BIS is requesting comments to help determine the volume of impacted trade that these filing requirements might have, the beneficial or detrimental effects on industry, the commercial impact on exporters, and alternative methods for acquiring this information.

Additionally, BIS and the State Department are also accepting comments until July 6 on harmonizing destination control statements that are required under the EAR and ITAR. Both EAR and ITAR require exporters to include destination control statements to inform parties outside of the United States that the items received are subject to United States regulations and were exported in accordance with United States regulations standards. Increases in exporters shipping articles that are subject to both ITAR and EAR in the same shipments creates confusion as to which, if not both, destination control statement to include in shipments. BIS and State Department harmonization of destination control statements intends help ease this confusion. It is also an important step towards the creation of a single export control list and licensing agency in the future.

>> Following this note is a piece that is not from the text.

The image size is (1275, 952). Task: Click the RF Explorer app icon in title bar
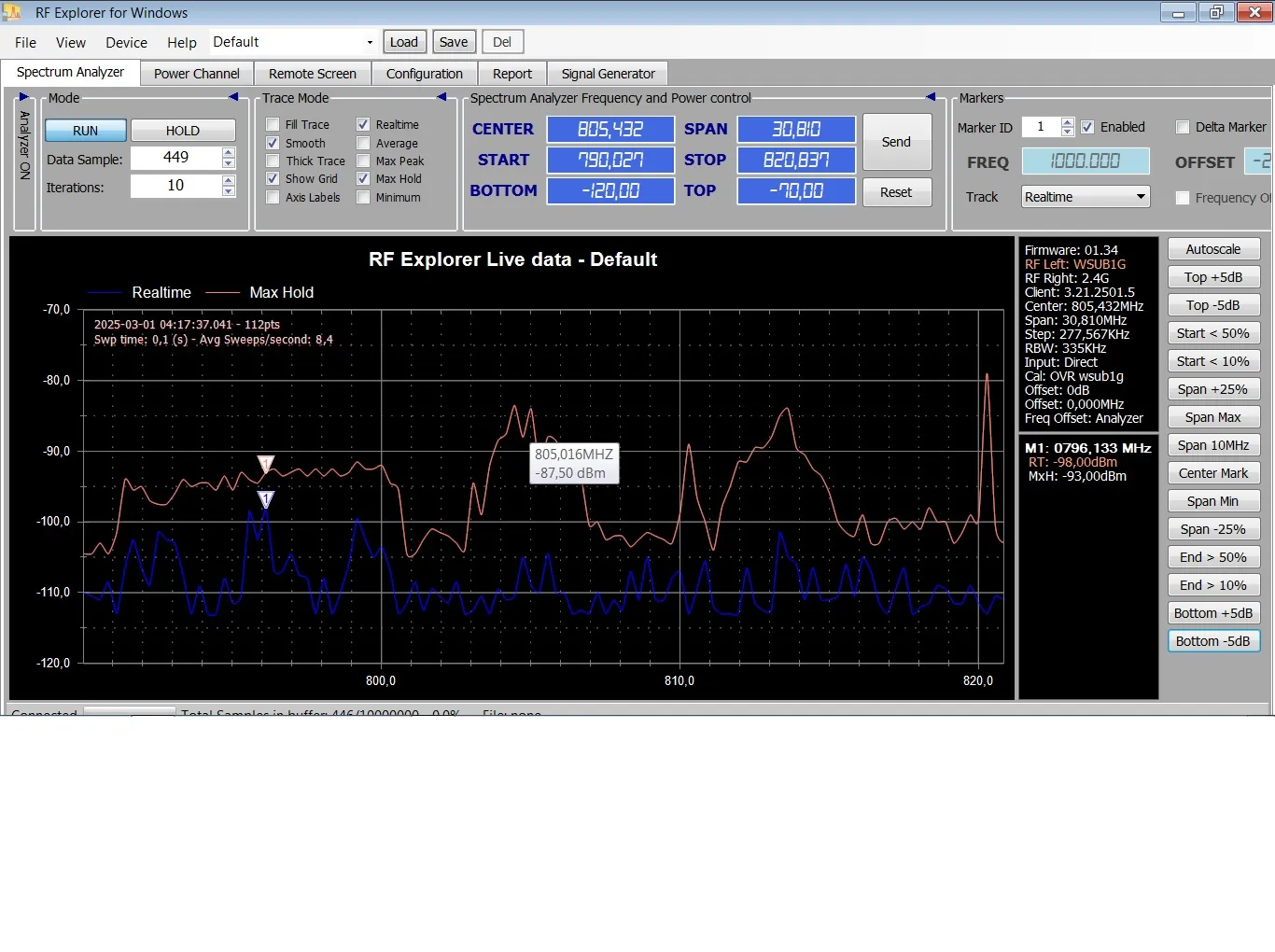(13, 13)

The first sentence of a harmonized destination control statement would clarify that the items included in a shipment are controlled and authorized by the United States government for export only to the specifically designated country of ultimate destination. The second sentence would assert that items included in the shipment are not to be resold or transferred to any other country or person other than those listed, without first obtaining approval from the U.S. government.

With these changes, BIS and State Department intend to lessen the confusion that arises when dealing with documentation for international exports.